Faster, better, smarter
I’m not a geek, but I married a geek. So, I may be more open to new technologies than a lot of former English majors. Still, for me, technology has to have a purpose. It can’t just be cool, though I like cool. I was one of the first people in my world at the National Cancer Institute to Blackberry—because it served a purpose. I could communicate faster, more responsively and better than before. I got an iPhone, because it worked better than other devices for syncing my calendar. We got a Kindle to read books on planes and an iPad, because it does a lot with a long charge. I read Wired, MIT’s Technology Review, Wall Street Journal and New York Times coverage of technology because I want to know what’s next. I’m interested in new technologies, but I’m not an evangelist about them. My questions usually relate to how this new thing will benefit people in public health and higher education. (By the way, I paid for the Kindle and iPad personally.)
Kindles and iPads are changing the way lots of people think about reading. In the past, whenever Bernard and I talked about the Kindle, my parents looked at us with the look saved for, “There goes Bernard again.” (It’s warm and appreciative.) Today, one of their friends at Carolina Meadows walked up to us with a Kindle and started talking enthusiastically about it. Now, the Kindle was interesting to my mother. It was real. They could see and touch a Kindle. And it was carried by one of their friends. As we left Carolina Meadows, their friends were sitting on a couch, she reading on the Kindle, he reading a physical book. That’s the way it should be—more choices so people can experience books as they like them. Technology doesn’t just influence the young—we should lose those stereotypes.
Zen of technology
It’s easy to dismiss many applications and technologies as irrelevant to learning. That’s way oversimplified. I try to guard against becoming a naysayer toward the new; I hold the evidence standard to the new and old alike. I try to get comfortable with the new and not be afraid of it, even when I don’t totally understand it. It’s the exercise principle: Get comfortable with discomfort. It’s a mindset. There’s increasing evidence that for some students, for some types of learning and behaviors, gaming has a place. It’s a serious issue. One of our students, Liz Lyons, PhD, did her dissertation on gaming and diet/exercise.
Gaming and public health education
There’s a fascinating piece on gaming in Sunday’s Education Issue of the New York Times. The author says that we should teach our students to become producers of content. They’ll have to leave our programs able to write for peer-reviewed journals, websites, blogs and other channels.
“I must have been wearing the shocked expression of an old-guard English major, because Doyle tried to put a finer point on it. ‘We feel like we’re preparing these kids to be producers of media—whether they become graphic designers, video designers, journalists, publishers, communicators, bloggers, whatever,’ he said. ‘The goal is that they’re comfortable expressing themselves in any media, whether it’s video, audio, podcast, the written word, the spoken word, or the animated feature.’ He added: ‘Game design is the platform that we can hook them into because this is where they live.
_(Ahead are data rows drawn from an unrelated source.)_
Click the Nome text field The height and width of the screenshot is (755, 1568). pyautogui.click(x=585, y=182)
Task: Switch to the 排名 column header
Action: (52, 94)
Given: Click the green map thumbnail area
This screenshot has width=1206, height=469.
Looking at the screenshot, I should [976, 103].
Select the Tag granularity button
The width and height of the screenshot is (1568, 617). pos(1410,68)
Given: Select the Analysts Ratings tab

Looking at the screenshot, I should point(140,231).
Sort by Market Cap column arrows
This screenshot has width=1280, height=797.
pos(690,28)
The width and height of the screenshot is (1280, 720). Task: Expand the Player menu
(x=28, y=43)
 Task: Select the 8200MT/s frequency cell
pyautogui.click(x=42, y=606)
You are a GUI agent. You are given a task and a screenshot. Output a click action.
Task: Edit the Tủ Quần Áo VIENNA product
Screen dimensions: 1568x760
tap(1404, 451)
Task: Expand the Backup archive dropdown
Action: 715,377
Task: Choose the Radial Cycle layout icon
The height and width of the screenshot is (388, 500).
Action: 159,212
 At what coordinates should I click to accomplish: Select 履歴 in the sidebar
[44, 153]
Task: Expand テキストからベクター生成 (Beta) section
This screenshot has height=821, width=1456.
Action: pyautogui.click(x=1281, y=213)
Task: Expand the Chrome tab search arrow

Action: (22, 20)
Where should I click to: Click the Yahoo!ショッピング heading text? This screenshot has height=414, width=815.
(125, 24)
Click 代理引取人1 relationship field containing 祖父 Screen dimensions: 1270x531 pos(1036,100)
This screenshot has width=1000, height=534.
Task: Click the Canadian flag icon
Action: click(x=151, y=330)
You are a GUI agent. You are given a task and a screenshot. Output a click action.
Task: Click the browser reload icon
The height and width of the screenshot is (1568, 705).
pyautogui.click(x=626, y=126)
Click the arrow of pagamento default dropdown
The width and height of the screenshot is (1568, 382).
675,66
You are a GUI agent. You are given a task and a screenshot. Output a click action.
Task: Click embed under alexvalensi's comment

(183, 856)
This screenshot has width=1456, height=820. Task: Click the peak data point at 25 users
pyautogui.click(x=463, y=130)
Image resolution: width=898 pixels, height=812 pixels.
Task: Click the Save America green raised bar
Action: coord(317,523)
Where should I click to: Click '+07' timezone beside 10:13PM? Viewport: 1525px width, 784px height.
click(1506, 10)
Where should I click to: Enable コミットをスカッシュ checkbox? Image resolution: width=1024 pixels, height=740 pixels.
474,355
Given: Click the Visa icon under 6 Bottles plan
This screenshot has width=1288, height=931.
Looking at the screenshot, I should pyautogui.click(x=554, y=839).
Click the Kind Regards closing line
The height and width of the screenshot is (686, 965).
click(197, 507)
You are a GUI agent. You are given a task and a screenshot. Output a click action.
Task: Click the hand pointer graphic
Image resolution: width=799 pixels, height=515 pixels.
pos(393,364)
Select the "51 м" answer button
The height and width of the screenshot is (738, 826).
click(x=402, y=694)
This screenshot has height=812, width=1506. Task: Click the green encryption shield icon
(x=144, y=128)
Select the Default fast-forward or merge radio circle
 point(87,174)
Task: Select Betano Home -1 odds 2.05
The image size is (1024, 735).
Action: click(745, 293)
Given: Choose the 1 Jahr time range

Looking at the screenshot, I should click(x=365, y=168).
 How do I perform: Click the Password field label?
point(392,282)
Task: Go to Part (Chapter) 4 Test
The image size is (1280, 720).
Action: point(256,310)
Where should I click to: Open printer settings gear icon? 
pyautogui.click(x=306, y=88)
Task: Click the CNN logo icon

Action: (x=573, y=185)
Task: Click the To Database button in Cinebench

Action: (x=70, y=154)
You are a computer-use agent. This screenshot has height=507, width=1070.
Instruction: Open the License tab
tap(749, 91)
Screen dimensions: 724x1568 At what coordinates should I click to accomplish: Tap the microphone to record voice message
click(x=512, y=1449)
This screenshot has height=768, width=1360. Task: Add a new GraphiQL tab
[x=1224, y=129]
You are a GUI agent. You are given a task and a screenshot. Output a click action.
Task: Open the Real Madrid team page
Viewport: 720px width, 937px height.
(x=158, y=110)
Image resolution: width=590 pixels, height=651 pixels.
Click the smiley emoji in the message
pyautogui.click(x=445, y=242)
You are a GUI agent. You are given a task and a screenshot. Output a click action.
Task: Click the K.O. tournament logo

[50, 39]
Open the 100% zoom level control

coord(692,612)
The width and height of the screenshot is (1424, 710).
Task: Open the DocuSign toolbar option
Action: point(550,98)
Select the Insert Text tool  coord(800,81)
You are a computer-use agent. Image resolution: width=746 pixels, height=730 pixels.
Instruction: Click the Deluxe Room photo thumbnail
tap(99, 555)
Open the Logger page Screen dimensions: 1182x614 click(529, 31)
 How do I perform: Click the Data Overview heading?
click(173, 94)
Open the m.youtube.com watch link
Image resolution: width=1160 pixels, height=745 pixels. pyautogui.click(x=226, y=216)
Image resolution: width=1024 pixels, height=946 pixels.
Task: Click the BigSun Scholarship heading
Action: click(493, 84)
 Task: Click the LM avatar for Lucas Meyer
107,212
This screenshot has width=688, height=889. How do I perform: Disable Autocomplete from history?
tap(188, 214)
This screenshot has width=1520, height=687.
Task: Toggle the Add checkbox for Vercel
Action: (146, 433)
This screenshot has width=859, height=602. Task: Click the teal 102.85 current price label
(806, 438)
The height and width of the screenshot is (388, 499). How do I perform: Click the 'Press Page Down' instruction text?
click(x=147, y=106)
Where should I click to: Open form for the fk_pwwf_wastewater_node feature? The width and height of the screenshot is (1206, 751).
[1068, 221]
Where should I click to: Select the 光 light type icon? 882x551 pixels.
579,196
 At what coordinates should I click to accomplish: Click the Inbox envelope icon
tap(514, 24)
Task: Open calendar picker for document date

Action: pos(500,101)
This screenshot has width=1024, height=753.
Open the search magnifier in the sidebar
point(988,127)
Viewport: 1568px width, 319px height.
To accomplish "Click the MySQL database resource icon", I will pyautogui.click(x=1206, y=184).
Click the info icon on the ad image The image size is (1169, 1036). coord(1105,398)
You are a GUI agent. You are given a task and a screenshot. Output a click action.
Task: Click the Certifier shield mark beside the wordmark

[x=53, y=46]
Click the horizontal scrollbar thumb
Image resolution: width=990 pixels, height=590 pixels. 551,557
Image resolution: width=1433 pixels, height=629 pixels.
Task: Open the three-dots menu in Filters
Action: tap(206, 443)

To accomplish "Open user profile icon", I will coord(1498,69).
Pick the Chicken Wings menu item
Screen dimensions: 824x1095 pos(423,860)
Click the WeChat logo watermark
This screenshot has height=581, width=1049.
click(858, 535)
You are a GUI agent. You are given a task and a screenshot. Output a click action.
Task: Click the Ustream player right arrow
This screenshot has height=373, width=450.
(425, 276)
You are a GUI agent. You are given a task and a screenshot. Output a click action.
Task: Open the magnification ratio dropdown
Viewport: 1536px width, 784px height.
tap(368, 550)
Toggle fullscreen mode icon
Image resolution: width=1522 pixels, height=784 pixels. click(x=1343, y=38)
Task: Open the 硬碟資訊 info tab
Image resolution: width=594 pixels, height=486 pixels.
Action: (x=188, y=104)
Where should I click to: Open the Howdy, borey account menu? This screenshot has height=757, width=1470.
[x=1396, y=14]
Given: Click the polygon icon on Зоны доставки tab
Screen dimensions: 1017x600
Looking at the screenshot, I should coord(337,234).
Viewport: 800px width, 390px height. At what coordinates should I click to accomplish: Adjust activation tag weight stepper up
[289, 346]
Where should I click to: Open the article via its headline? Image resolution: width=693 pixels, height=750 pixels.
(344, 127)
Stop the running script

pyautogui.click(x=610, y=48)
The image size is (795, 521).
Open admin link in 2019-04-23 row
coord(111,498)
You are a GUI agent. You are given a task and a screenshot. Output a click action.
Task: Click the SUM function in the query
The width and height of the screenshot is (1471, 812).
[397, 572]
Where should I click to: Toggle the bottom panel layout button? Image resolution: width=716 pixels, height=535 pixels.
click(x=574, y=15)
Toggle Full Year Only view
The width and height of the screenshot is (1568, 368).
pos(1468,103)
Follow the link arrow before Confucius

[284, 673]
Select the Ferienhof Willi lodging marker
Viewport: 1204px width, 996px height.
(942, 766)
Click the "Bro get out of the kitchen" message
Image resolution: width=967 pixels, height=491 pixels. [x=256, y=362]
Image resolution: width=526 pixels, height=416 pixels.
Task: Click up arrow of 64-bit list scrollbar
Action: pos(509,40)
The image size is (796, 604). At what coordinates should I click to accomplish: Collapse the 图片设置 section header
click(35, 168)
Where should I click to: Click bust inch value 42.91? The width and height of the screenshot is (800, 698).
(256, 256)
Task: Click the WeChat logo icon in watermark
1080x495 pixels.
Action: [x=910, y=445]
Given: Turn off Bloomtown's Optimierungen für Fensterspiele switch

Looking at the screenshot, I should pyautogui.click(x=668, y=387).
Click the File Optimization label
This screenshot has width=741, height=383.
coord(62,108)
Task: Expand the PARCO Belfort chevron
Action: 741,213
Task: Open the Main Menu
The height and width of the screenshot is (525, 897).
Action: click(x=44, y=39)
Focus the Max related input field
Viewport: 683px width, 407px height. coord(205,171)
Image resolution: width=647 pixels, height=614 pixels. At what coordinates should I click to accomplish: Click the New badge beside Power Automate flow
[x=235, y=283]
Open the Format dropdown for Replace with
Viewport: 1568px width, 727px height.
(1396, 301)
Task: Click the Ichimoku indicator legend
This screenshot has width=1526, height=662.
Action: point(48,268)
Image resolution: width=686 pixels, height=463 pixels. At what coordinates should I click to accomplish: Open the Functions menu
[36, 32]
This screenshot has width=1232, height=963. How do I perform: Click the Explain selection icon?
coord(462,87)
Video games are more important to them than film, than broadcast television, than journalism. This is their medium. Games are this generation’s rock and roll.'”
I wonder how we can get more people in the School looking at the role of gaming in our own education and how we will be ready for the next innovation and the one after, and how we can be the creators, not just consumers, of these educational innovations. The future is coming, and it’s going to look a lot different from our world today.